Option 2.ii: fwrite()

Is your dataset really huge, similar several gigabytes of data? Then try giving fwrite() from the data.table bundle a spin! It uses multiple CPU cores for writing information. Just similar fread() from the same package, it is much much faster for larger files. Another reward: the row.names parameter is FALSE by default. The well-nigh-widely used parameters accept the same names as in write.table(). Neat!

library(information.table) t0 <- Sys.time() for (i in one:ten) {   write.table(data,               file = "writetable.data.csv",               sep = "\t", row.names = F) } difftime(Sys.time(), t0) ## Time difference of ii.742357 secs t1 <- Sys.time() for (i in 1:10) {   fwrite(data,          file = "fwrite-data.csv",          sep = "\t") } difftime(Sys.fourth dimension(), t1) ## Time divergence of 0.191942 secs

Run across that? Fifty-fifty with just 10 replications of writing a rather small dataset to deejay, fwrite() has a huge timing advantage (it'southward more than 10 times faster!). For a very large dataset, this might come in actually handy.

Pick 3: Save as an Excel file

You might come into a situation where you lot desire to export your dataset to an Excel file. Mayhap some colleagues only work with Excel (considering you lot nevertheless not managed to convince them switching to R) or y'all want to use Excel for annotating your dataset with a spreadsheet editor. In this example, you can utilize the Write.XLS() function from the Write.XLS package. I tried a few packages for writing Excel files and I find this one the near convenient to use.

Let'southward try it.

library(WriteXLS) WriteXLS(data, ExcelFileName = "data.xlsx",          SheetNames = "my data",          AdjWidth = T,          BoldHeaderRow = T)

This is what the resulting Excel file looks like on my machine.
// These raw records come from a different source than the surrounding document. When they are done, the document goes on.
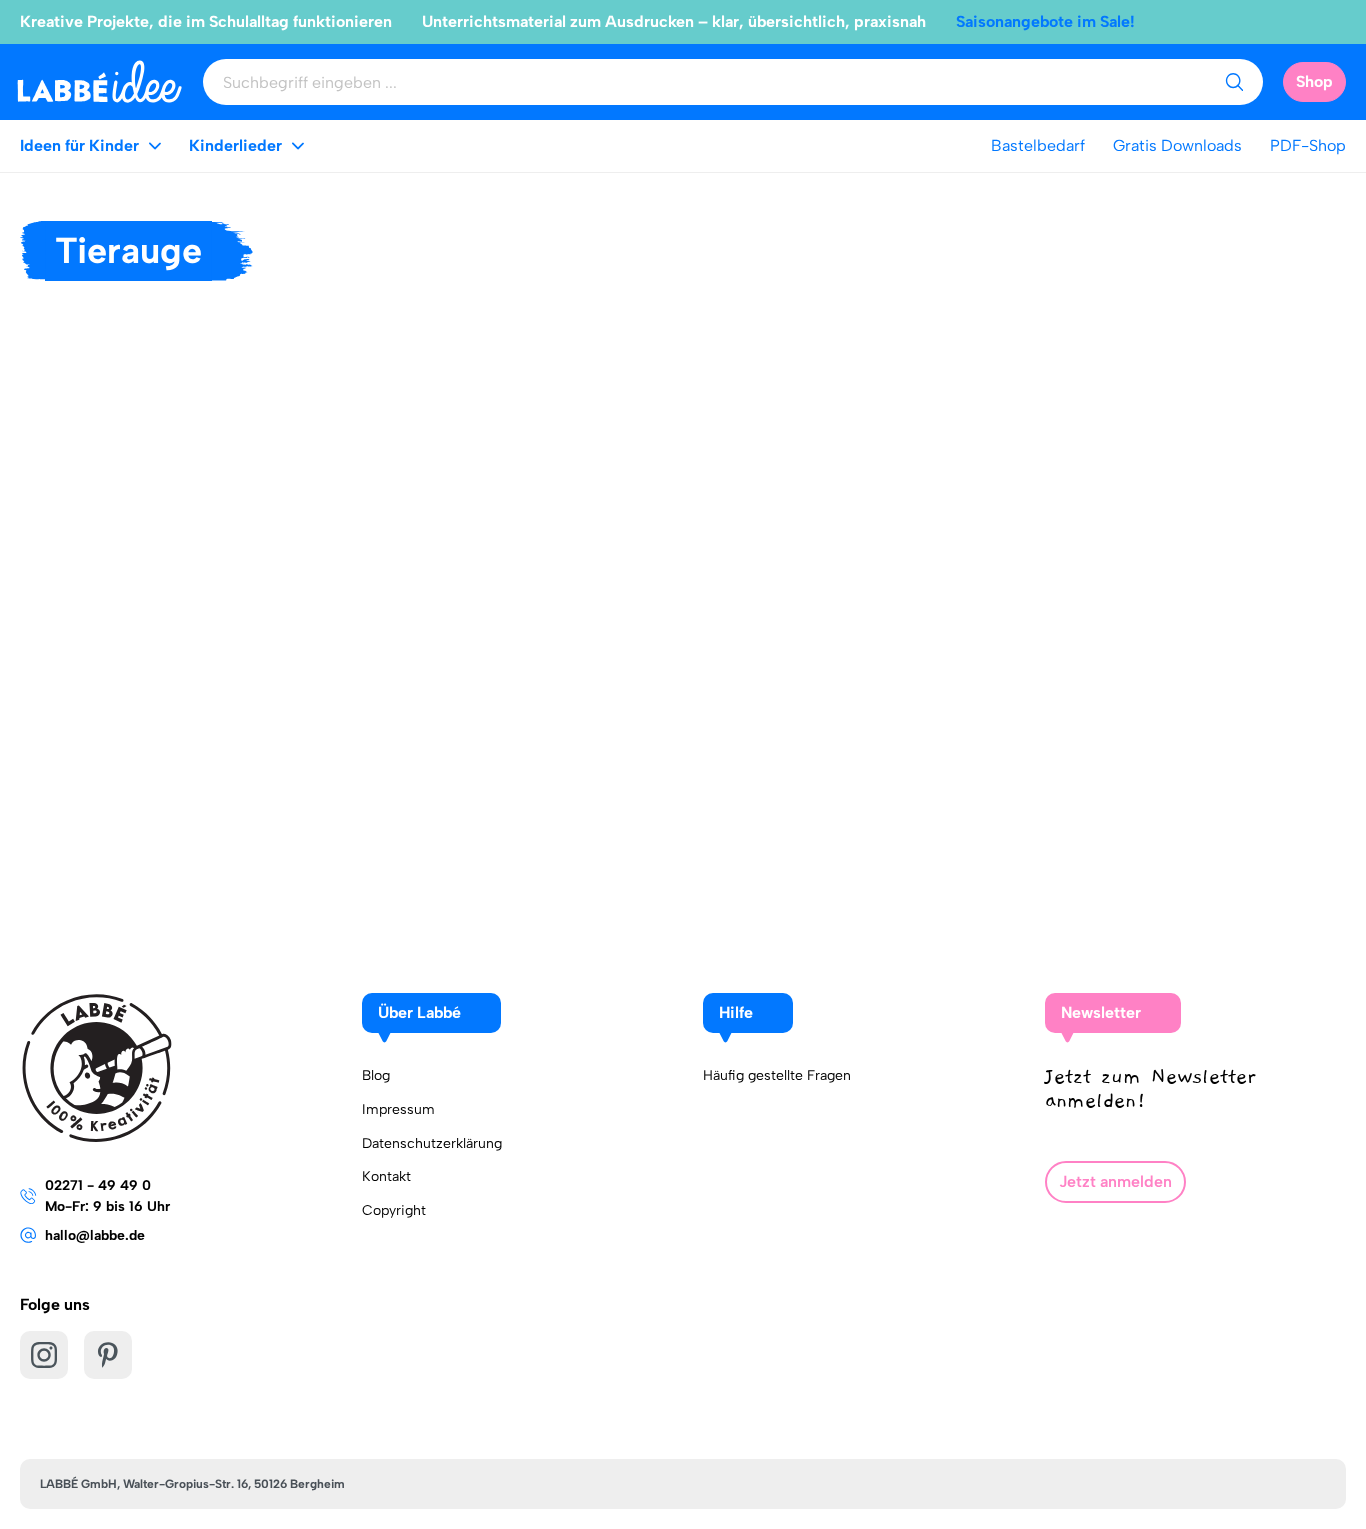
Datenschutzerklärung (432, 1143)
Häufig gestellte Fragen (777, 1075)
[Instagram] (44, 1355)
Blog (376, 1075)
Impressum (398, 1109)
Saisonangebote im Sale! (1045, 21)
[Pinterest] (108, 1355)
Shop (1314, 81)
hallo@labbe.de (95, 1235)
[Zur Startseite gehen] (99, 81)
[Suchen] (1234, 82)
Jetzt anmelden (1115, 1181)
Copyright (394, 1210)
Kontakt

You can save several dataframes in one Excel file past including the names of the objects at the outset position. Here, you could supplant data with c("information", "data2"). With the parameter SheetNames you lot can set the names of the data sheets (visible at the lesser of Excel, not included in the screenshot). If yous want to write several information.frames into several sheets of the Excel file, you can put several names in a vector here that accept to correspond with the names of the objects at the get-go position.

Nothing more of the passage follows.